Look for the word "agent" in the entries and copy every line where it shows up.

== Recorded data ==

+---+

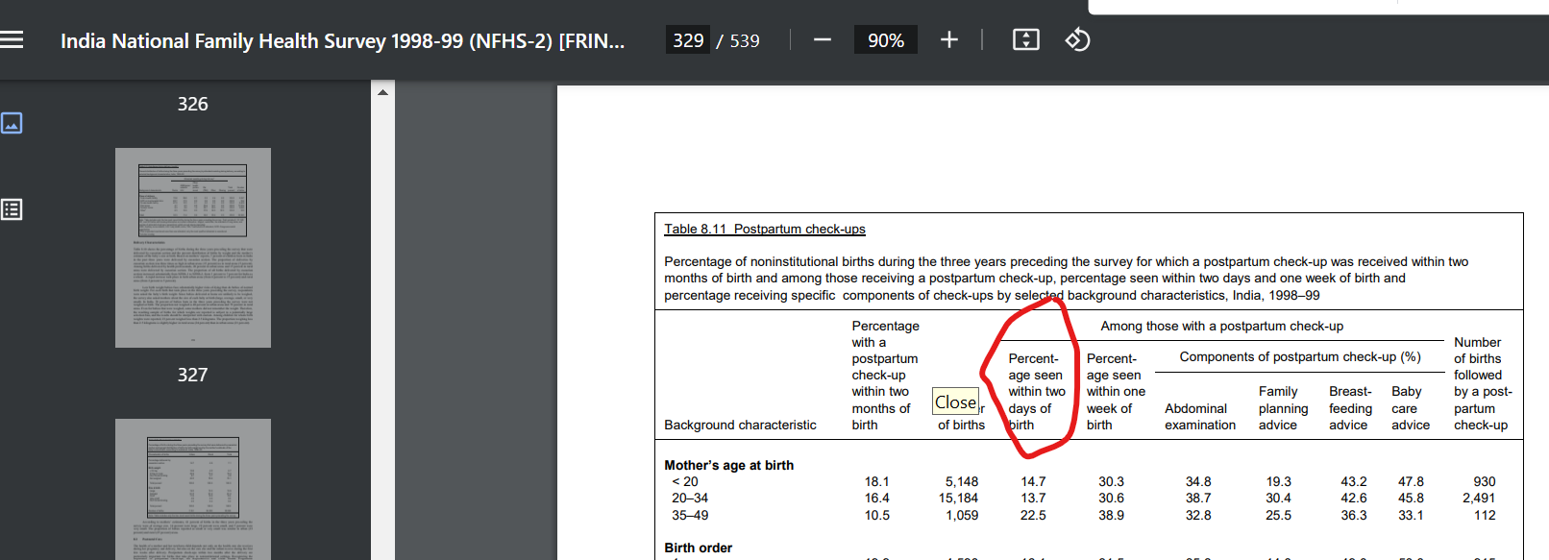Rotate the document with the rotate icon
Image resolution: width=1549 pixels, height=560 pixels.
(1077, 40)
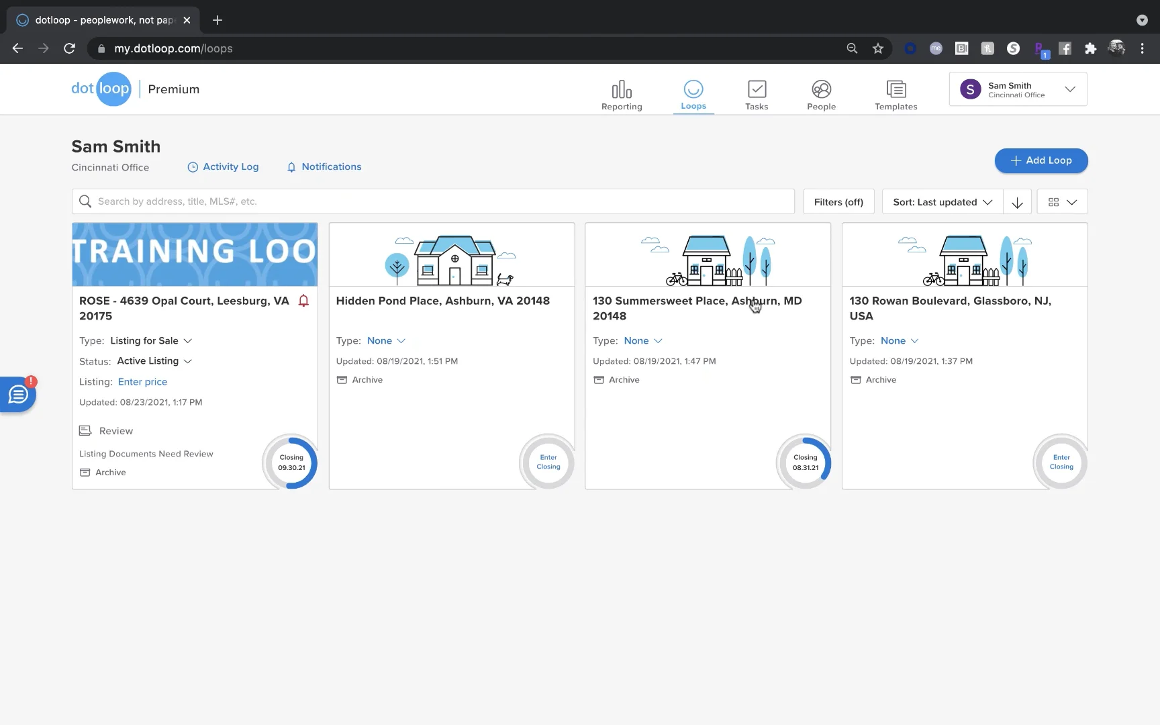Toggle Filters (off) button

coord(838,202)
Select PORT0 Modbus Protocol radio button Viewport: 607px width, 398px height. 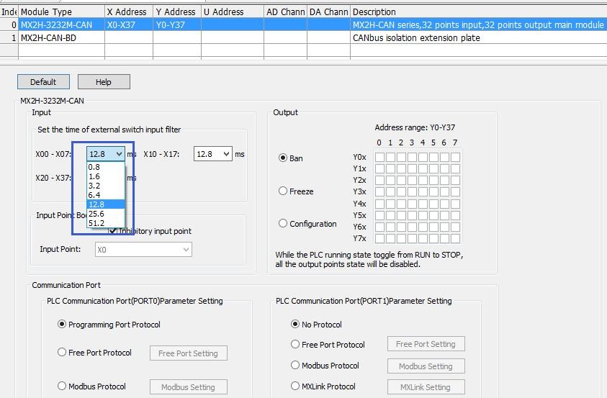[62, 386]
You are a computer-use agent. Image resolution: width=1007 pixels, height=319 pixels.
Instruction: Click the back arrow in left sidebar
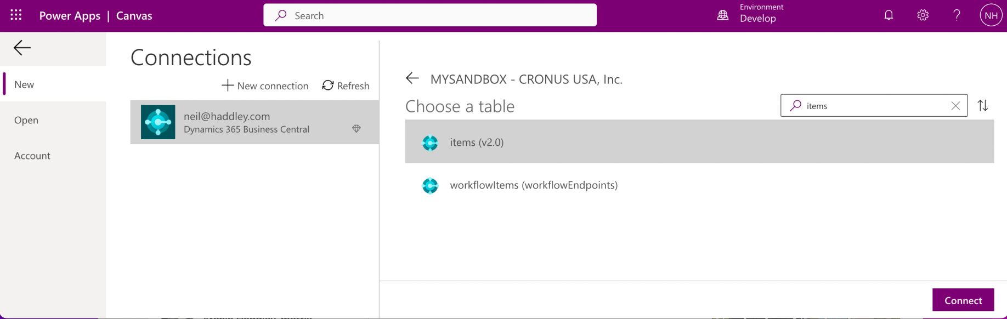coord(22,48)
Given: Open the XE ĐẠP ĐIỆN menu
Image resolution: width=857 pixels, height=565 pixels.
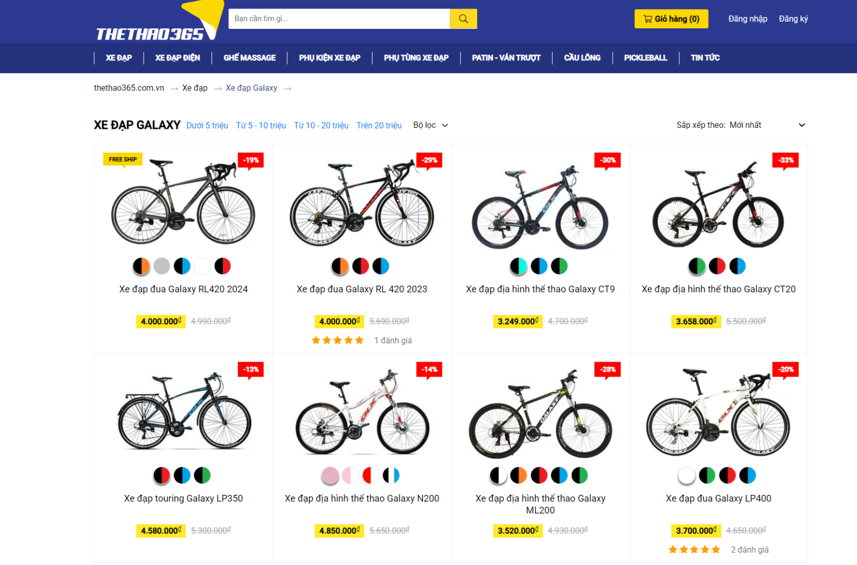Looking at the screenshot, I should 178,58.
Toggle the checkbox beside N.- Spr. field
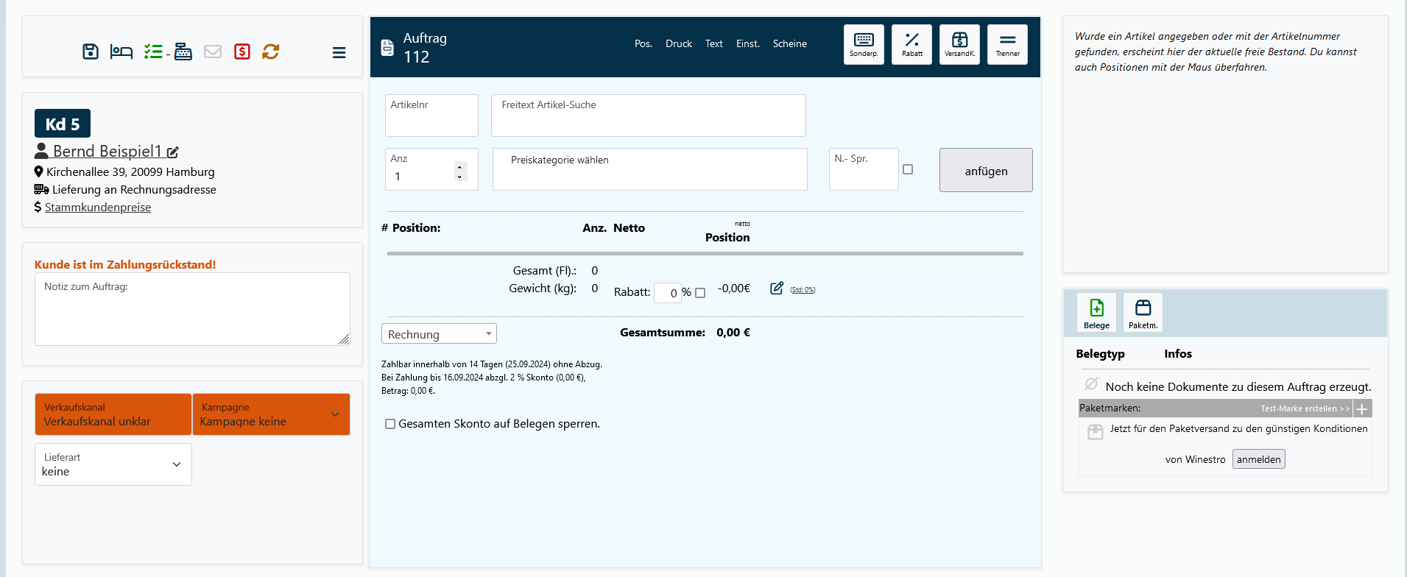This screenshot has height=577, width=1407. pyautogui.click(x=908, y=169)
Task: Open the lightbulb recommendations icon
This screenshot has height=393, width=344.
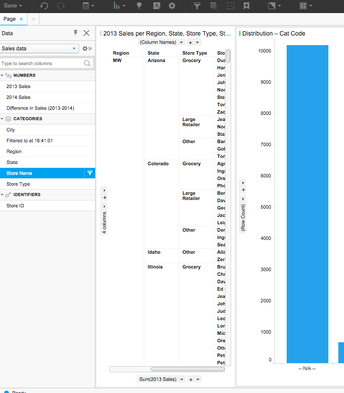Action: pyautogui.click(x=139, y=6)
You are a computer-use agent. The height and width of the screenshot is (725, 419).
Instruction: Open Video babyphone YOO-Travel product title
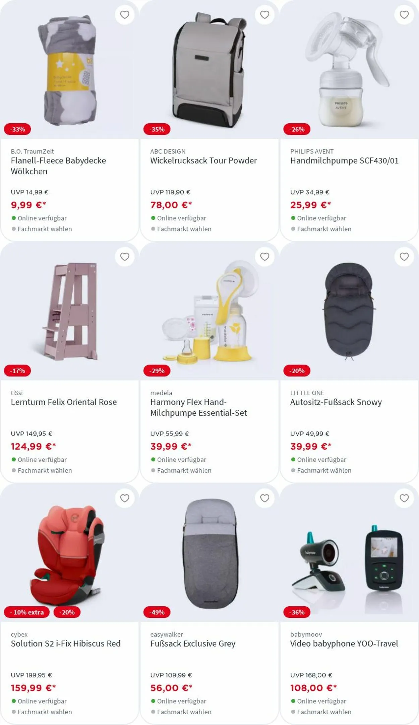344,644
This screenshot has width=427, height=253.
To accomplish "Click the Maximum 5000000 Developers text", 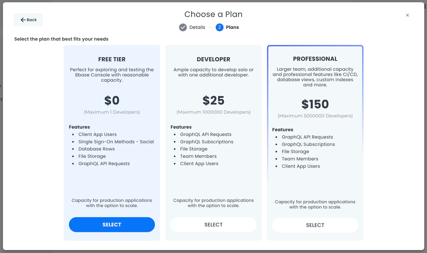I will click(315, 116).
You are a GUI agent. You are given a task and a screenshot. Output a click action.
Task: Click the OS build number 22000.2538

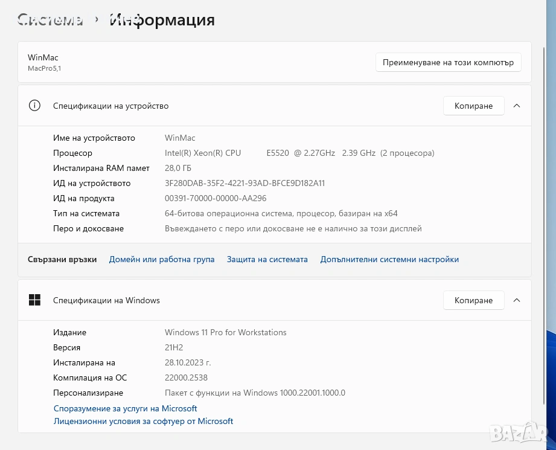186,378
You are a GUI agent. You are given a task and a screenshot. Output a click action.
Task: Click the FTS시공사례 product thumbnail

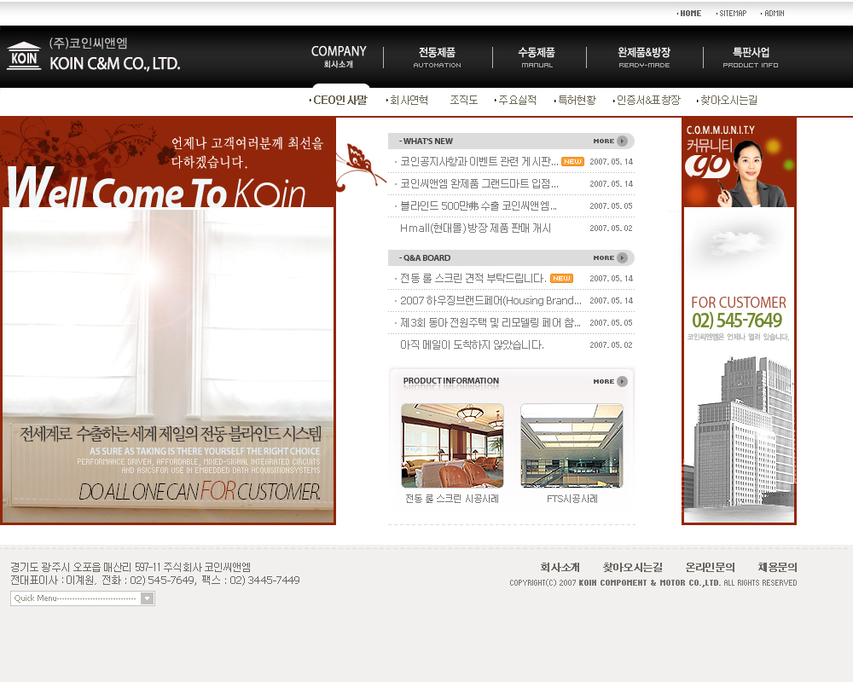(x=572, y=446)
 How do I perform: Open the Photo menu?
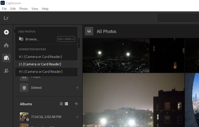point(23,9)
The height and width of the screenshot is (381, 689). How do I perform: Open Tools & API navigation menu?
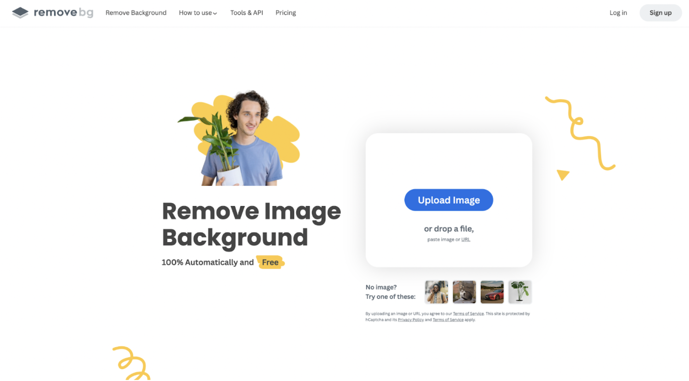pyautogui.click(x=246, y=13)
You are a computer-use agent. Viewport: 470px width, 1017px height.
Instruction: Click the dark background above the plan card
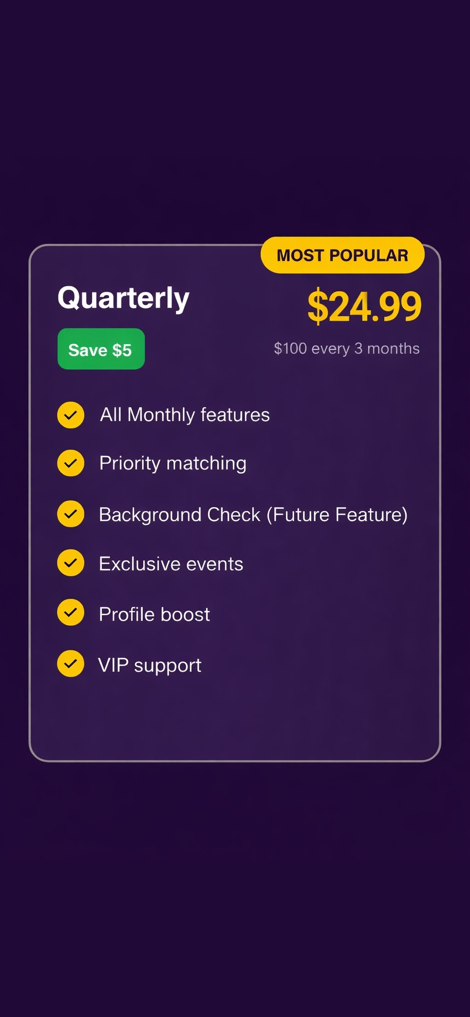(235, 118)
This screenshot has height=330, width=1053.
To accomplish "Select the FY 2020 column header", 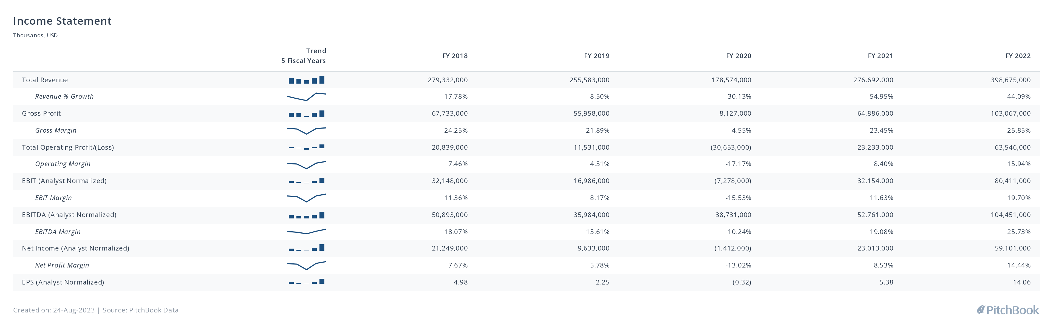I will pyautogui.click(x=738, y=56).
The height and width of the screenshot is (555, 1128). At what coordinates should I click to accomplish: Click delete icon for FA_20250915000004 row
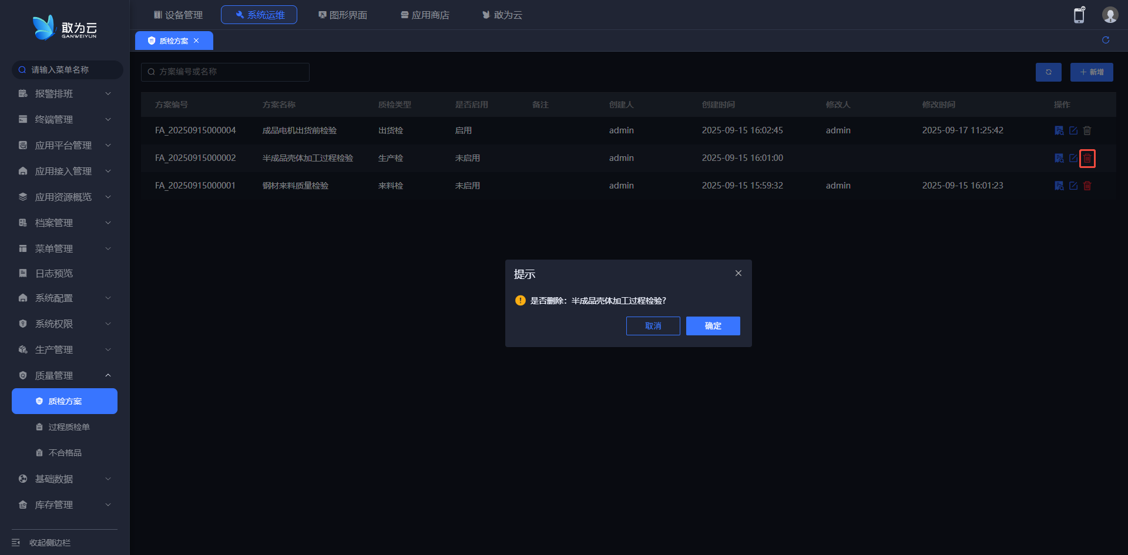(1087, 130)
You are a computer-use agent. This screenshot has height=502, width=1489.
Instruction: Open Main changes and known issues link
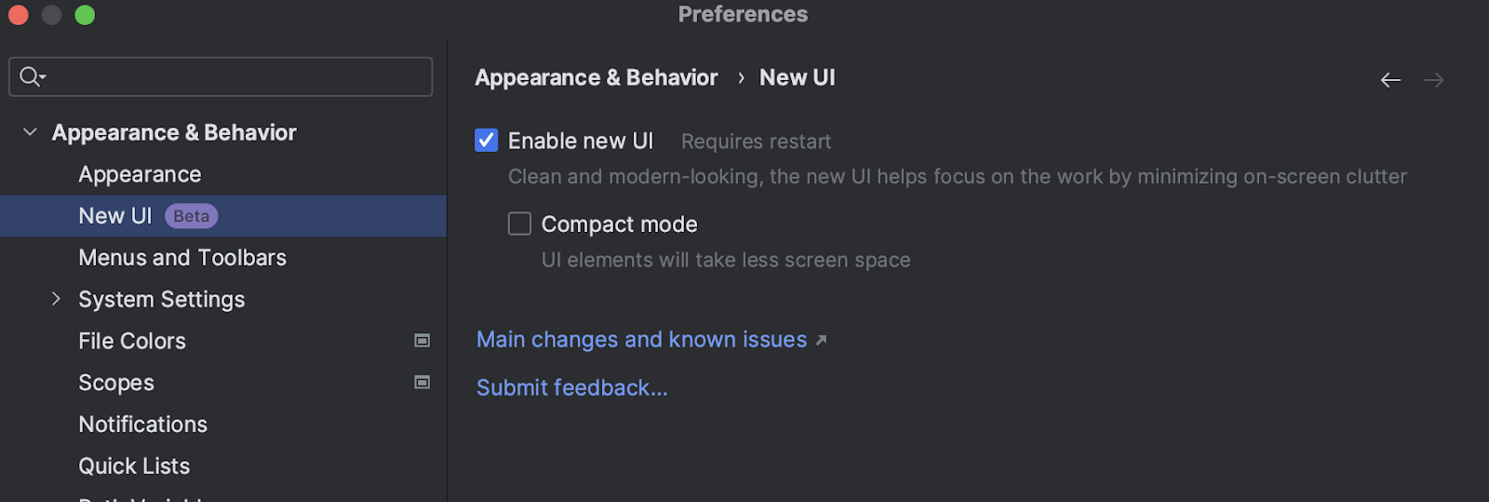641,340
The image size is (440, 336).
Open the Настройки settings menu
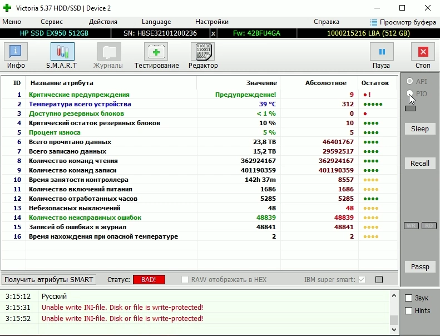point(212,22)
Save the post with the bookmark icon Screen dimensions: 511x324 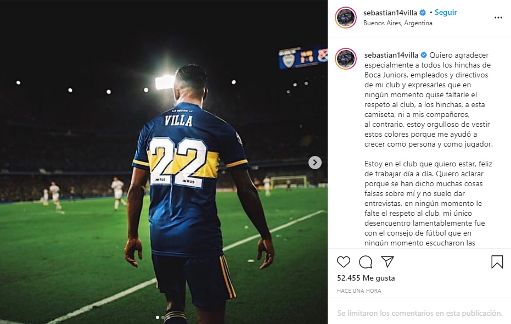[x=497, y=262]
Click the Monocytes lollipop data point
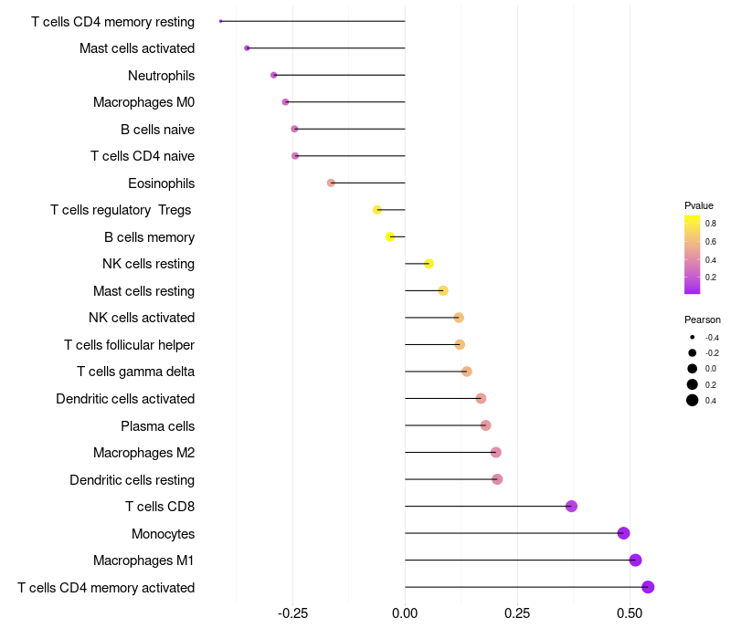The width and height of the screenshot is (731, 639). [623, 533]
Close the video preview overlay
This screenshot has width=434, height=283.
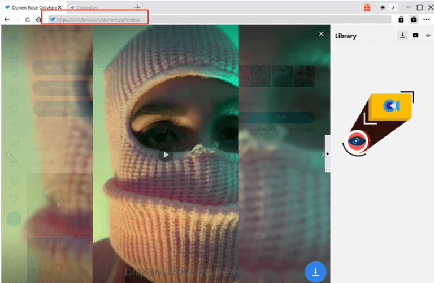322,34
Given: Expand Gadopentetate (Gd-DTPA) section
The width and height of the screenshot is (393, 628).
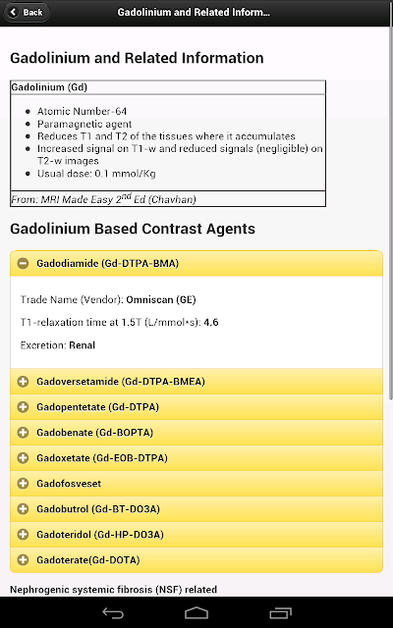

+---+

== Result for this exercise ==
You are a computer-use agent. Image resolution: width=1007 pixels, height=319 pixels.
You are a computer-use agent. The height and width of the screenshot is (725, 419).
You are a GUI agent. You are given a task and a screenshot. Output a click action.
You are a GUI agent. You are given a task and a screenshot. Output a click action.
You are a computer-use agent. Viewport: 470px width, 1017px height.
You are a computer-use agent. This screenshot has height=502, width=1489.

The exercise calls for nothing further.